Vienna has been named the world’s most livable city for the second year running.
In September, it was announced that the Austrian capital had topped the chart compiled by The Economist Intelligence Unit yet again, beating Australia’s Melbourne and Sydney, which claimed second and third places.
In a bid to find out just why Vienna was rated the best city to live in, I spent a few days there and talked to locals about what it’s really like to be a resident.
Whether the incredible renting conditions or the food, it was immediately clear why it’s considered so great to live in Vienna.
1. The architecture is breathtakingly beautiful and super charming.
Simply wandering around Vienna is a joy because every building is stunning. Not just the museums and palaces but just the average shop as well — I have never seen an H&M or a Starbucks so grand.

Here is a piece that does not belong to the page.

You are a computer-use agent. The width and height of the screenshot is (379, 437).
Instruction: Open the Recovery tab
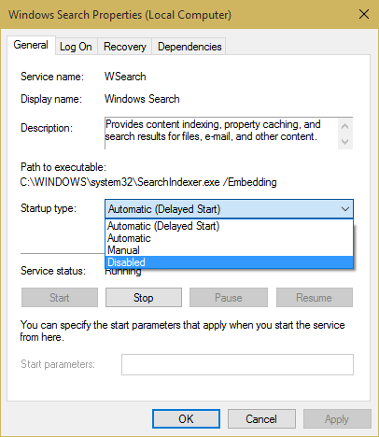[125, 47]
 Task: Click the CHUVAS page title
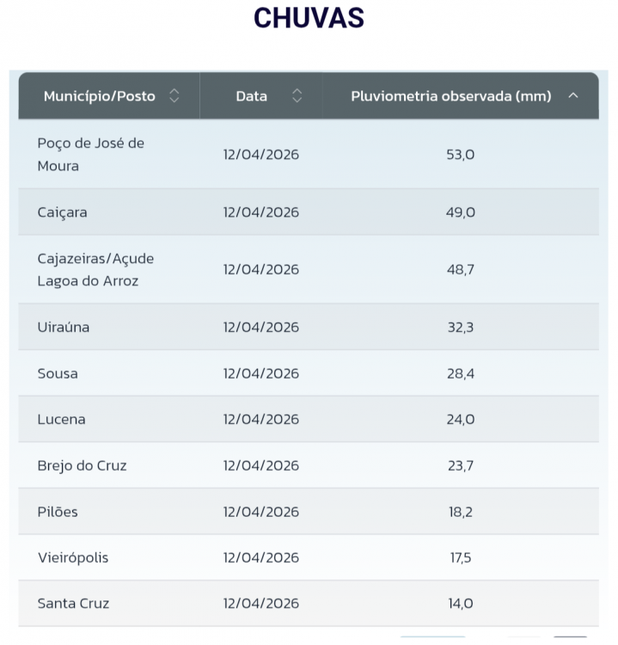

Many of the streets are cobbled, and though touristy, the horses and carriages trotting through the city center really do add a touch of old-world charm.
The city is a nice size as well; nothing is too far away.
There are modern areas too, however, such as the MuseumsQuartier, which often has quirky exhibitions and installations.
Vienna gets cold in winter, there’s no doubt about it, but the city still has the European culture of sitting outside at cafés and restaurants — outdoor heaters and blankets are the norm.
2. The public transport is excellent — and startlingly cheap.
As in some other European cities, you don’t have to tap in or out to ride public transport. The idea is that ticket inspectors could board and ask to see a valid ticket at any time. I didn’t see any, though.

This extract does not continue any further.